Se por um lado, o longa original de 1981 apostava até mesmo em momentos de comédia que acomodava o terror sobrenatural, o remake de 2013 vai pra outra vertente, e abusa do terror de verdade. Aqui não tem piada nem nada, e o Necronomicon está presente como o portal para o tinhoso mesmo, não sendo mais um Demônio Kandariano, mas sim um Tomador de Almas. Na história do longa, a jovem Mia é dependente de drogas e vai para uma cabana na floresta passar um belo fim de semana junto com o irmão e alguns de seus adorados amigos. O que ninguém sabia é que sempre tem que ter alguém que não tem o que fazer e vai futucar um livro feito de pele humana e escrito com sangue. Aliás, essa é a mesma forma que fazem questão de dizer que o Necronomicon original foi feito.
Aqui em A Morte do Demônio de 2013, o livro tem o nome alterado para Naturon Demonton, que é o original visto em 1981. Só que a diferença é que além de invocar o Tomador de Almas, ele também apresenta uma maneira de salvar as pessoas que foram possuídas por ele. Embora nenhuma delas de fato “salve”, pelo menos no plano físico. As três formas são mutilação, enterrar vivo ou queimar ao estilo Bruxa na Inquisição Medieval. É claro que depois que um dos amigos acaba lendo as palavras profanas, o caldo entorna completamente com muito gore que marcaram esse remake bem mais sombrio e realista que qualquer outro até então feito. Fica então a recomendação, se você ver algum livro esquisito manchado, com gravuras estranhas ou com palavras expressas para que você não o leia, obedeça.
Como Curiosidade, o Guariento Portal acredita que o Necronomicon é fruto da imaginação de seu criador. E um artefato com excelente história. Agora, se alguém nos apresentar esse texto de fato, talvez não leremos, mas iremos acreditar que ele possa até ser de verdade.
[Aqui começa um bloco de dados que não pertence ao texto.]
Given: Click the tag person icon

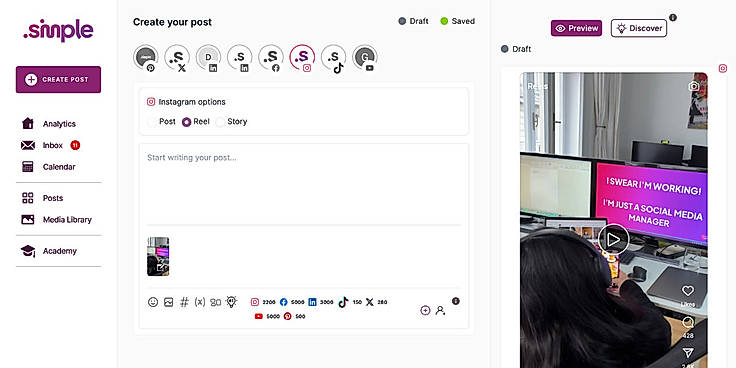Looking at the screenshot, I should point(440,310).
Assim, essa Curiosidade termina mostrando um pouco de como uma história – desde que bem construída – pode ganhar ares de verdade, como também influenciar e aparecer em outras mídias. No caso, o Necronomicon de Lovecraft vem da década de 20 do século XX, quando o autor escrevia seus contos em um jornal americano. Contudo, o tempo passou, a mitologia envolta de suas criaturas cresceu ao ponto de que passou a ser reverenciado como uma grande escritor. Mesmo que mais recentemente seu nome tenha caído no problema do racismo. Quanto ao Livro dos Mortos, a Marvel fez questão de aprimorar digamos assim para o seu Universo essa criação, o chamando de Darkhold. O famigerado Livro dos Condenados. Já A Morte do Demônio trás um perfil ainda mais sinistro do livro, se encaixando perfeitamente na sua história. Tudo provem de um mesmo lugar.
* Como dito acima nessa Curiosidade do Guariento Portal, o Necronomicon não tem uma confirmação de verdade, mas sim uma criação de seu autor, H. P. Lovecraft. Ocorre que até mesmo ele teve certa influência para criar esse grimório em livros que de fato existente. Bem, não necessariamente livros, mas conjunto de histórias e narrativas que foram colocadas em livros que narram sobre o contexto da morte e o pós vida. Especialmente em nações e civilizações que acreditavam nisso. É o caso do Livro dos Mortos Egípcio, do Livro dos Mortos Celta e do Livro dos Mortos do Tibet. São três escritos que podem apresentar diferenças gritantes com o proposto por Lovecraft, mas o influenciaram na sua criação. Já Wandavision pode ser assistida através do streaming Disney Plus, através de seu cadastro. Boa leitura e até a próxima com mais uma Curiosidade, Lista ou Análise de alguma coisa.